Does anybody know a place where you can get custom bodies made, do you?

Thanks


----------



## eupracer (Nov 17, 2004)

I'm not sure if Tre's Leonard does them or not, think he is just straight up custom face plates. Might wanna check these guys out www.thundervalleyhobbies.com 

They might be able to help ya out tho I'm not 100% on it.

lata, DJ


----------



## RPRacer (Dec 27, 2004)

Thanx for the link.. i'll check it out


----------



## RCMits (Jan 1, 1970)

RPRacer said:


> Hello,
> 
> Does anybody know a place where you can get custom bodies made, do you?
> 
> Thanks


custom painted? or.. custom pressed lexan bodies.. 

i think the christmas turkey has affected my ability to translate forum posts...


----------



## eupracer (Nov 17, 2004)

ROFL Mits, think he means custom paint.
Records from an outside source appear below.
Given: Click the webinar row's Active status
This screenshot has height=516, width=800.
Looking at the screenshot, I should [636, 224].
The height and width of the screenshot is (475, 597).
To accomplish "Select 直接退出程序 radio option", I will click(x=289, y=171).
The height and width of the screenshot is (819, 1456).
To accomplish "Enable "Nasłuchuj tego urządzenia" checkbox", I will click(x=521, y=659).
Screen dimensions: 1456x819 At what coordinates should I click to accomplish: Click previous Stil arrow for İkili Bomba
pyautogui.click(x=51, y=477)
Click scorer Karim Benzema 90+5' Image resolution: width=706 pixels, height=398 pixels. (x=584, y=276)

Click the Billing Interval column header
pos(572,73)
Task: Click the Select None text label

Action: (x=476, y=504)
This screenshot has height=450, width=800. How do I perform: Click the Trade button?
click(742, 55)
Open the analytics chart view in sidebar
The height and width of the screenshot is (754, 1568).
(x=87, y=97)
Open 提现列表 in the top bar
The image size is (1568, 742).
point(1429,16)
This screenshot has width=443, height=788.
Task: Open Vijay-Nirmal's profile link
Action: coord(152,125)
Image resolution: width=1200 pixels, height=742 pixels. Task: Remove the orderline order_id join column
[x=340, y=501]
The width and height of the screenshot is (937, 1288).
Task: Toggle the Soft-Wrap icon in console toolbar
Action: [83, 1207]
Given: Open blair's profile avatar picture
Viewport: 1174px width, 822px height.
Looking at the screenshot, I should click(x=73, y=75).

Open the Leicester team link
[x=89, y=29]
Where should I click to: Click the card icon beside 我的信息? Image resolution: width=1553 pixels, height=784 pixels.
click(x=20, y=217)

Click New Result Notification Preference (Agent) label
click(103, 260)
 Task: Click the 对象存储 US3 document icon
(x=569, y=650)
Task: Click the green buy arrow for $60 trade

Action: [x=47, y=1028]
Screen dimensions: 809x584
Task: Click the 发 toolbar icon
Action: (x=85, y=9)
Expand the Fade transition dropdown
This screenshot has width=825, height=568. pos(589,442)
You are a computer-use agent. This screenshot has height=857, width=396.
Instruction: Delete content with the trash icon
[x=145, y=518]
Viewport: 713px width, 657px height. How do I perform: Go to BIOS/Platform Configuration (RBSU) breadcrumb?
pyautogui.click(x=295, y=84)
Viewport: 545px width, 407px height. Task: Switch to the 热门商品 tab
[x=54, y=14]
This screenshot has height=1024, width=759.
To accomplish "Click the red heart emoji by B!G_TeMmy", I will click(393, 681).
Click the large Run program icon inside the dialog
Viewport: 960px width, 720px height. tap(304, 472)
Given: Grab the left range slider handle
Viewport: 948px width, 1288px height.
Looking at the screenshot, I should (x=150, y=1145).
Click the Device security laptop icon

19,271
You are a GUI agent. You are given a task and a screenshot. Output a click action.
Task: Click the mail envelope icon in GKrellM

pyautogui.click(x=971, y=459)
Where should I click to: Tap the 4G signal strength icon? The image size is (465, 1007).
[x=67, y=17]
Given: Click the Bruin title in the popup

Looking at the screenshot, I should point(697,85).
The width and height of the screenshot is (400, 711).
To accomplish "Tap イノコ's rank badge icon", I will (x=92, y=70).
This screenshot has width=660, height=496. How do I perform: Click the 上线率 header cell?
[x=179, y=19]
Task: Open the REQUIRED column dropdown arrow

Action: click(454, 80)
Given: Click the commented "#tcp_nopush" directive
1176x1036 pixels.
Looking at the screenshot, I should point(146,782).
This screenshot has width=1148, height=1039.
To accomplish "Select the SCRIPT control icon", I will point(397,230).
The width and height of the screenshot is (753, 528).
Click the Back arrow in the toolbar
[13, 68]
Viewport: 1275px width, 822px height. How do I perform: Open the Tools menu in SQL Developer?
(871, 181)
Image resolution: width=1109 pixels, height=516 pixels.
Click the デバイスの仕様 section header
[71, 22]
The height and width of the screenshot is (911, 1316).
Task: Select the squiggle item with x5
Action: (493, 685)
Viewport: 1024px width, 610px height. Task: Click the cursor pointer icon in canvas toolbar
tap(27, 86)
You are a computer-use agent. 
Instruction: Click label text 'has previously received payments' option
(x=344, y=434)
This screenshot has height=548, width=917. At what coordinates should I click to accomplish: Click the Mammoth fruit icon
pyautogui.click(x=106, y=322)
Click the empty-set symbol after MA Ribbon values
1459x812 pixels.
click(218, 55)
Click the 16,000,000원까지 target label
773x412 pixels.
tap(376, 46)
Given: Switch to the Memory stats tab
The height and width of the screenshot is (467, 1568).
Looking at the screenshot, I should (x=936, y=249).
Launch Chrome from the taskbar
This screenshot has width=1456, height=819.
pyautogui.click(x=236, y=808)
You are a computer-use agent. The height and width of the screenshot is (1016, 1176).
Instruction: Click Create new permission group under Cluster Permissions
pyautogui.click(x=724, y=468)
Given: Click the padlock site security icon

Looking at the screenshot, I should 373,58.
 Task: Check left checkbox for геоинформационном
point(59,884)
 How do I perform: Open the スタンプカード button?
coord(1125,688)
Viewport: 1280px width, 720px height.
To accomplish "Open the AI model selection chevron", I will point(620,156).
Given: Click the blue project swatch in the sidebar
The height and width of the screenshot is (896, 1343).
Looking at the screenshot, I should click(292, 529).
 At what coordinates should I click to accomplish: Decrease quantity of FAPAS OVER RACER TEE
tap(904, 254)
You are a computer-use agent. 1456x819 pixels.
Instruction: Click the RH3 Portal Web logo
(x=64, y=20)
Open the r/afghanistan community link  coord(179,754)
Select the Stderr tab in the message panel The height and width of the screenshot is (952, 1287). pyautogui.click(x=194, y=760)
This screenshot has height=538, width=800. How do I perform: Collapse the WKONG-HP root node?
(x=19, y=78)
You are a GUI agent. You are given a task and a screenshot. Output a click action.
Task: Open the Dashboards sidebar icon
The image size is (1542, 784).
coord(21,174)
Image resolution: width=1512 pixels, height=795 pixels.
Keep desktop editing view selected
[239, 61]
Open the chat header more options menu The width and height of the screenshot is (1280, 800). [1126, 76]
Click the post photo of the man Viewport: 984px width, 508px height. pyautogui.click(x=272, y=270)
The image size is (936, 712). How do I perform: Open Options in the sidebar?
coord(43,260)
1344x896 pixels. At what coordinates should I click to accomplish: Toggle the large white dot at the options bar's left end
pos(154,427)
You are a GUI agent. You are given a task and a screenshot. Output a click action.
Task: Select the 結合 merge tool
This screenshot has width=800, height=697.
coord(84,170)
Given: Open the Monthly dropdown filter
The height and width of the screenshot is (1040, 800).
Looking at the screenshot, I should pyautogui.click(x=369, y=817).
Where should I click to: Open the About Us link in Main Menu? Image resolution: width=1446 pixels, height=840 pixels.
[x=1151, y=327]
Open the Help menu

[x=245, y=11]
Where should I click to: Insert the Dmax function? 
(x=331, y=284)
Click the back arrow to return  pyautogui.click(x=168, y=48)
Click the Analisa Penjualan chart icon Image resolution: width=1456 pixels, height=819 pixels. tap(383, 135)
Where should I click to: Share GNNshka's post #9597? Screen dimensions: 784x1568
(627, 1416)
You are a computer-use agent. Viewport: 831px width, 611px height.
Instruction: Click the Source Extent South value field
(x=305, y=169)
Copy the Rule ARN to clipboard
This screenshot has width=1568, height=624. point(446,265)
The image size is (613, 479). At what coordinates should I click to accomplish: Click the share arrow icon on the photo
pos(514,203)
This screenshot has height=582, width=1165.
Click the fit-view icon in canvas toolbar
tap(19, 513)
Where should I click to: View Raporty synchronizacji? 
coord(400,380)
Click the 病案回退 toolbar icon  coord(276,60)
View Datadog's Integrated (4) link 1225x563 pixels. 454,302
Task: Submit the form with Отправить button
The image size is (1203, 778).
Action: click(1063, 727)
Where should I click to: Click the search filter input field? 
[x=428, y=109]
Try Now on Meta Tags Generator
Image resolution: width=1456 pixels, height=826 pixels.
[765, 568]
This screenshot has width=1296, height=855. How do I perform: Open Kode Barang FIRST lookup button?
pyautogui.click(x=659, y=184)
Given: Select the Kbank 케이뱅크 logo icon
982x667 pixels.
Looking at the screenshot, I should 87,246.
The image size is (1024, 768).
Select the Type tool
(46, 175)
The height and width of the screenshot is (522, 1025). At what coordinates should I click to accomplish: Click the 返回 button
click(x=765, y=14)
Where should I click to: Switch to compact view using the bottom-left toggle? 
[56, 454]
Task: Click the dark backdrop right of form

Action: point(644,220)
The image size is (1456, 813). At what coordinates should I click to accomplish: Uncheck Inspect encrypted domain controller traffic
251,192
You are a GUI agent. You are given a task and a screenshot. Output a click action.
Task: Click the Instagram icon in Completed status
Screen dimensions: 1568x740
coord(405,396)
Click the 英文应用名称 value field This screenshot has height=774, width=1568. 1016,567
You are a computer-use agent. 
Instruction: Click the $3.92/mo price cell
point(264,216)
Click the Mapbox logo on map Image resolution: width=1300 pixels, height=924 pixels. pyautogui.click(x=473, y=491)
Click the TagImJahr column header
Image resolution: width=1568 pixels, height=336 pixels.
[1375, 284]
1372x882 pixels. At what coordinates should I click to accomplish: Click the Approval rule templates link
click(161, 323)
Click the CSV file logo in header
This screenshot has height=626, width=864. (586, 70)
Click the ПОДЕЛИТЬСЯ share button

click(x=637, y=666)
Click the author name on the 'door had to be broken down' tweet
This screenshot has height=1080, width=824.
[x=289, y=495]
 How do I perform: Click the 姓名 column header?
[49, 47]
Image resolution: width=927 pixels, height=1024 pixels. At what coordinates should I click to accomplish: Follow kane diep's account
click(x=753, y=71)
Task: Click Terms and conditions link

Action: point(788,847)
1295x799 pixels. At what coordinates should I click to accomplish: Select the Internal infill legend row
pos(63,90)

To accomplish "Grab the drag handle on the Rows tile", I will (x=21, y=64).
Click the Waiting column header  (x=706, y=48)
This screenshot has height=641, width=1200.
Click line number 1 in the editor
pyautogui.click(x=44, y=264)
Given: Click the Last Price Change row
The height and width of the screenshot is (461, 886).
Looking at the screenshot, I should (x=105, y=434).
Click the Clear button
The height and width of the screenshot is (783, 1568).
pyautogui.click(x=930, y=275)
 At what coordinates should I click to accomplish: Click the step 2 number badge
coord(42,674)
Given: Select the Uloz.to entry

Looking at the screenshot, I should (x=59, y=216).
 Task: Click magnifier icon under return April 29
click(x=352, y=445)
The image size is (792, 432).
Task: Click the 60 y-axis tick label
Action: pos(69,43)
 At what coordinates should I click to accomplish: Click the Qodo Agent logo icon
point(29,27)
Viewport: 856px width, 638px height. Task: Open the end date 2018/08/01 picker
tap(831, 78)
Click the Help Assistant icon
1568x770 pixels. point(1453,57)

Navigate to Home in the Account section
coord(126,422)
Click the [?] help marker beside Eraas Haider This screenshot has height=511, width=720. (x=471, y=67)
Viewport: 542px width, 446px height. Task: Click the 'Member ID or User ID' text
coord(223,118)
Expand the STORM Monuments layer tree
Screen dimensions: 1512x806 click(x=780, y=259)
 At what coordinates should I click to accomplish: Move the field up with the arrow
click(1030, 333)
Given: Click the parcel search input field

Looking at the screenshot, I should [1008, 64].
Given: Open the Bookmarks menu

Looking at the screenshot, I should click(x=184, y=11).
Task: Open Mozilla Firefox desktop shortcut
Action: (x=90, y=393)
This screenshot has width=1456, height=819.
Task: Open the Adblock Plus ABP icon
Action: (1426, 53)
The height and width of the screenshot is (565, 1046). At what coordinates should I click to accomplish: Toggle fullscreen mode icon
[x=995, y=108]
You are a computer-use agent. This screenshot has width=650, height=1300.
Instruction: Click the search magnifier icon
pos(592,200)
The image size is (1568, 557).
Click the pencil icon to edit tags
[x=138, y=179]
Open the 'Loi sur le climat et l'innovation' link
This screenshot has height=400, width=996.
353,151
You suck btw I got ham and no turkey YUCK!!!!

Lata, DJ


----------



## davepull (Aug 6, 2002)

this guy races with me a does paint a killer body

http://www.hobbytalk.com/bbs1/showthread.php?t=98002


----------



## RPRacer (Dec 27, 2004)

I'm looking For Soneone to do custom body molds... I need one for my '73 Duster to use a shows and cruises... I have ones that I bought of our other cars, so I wanted one for my real car.


----------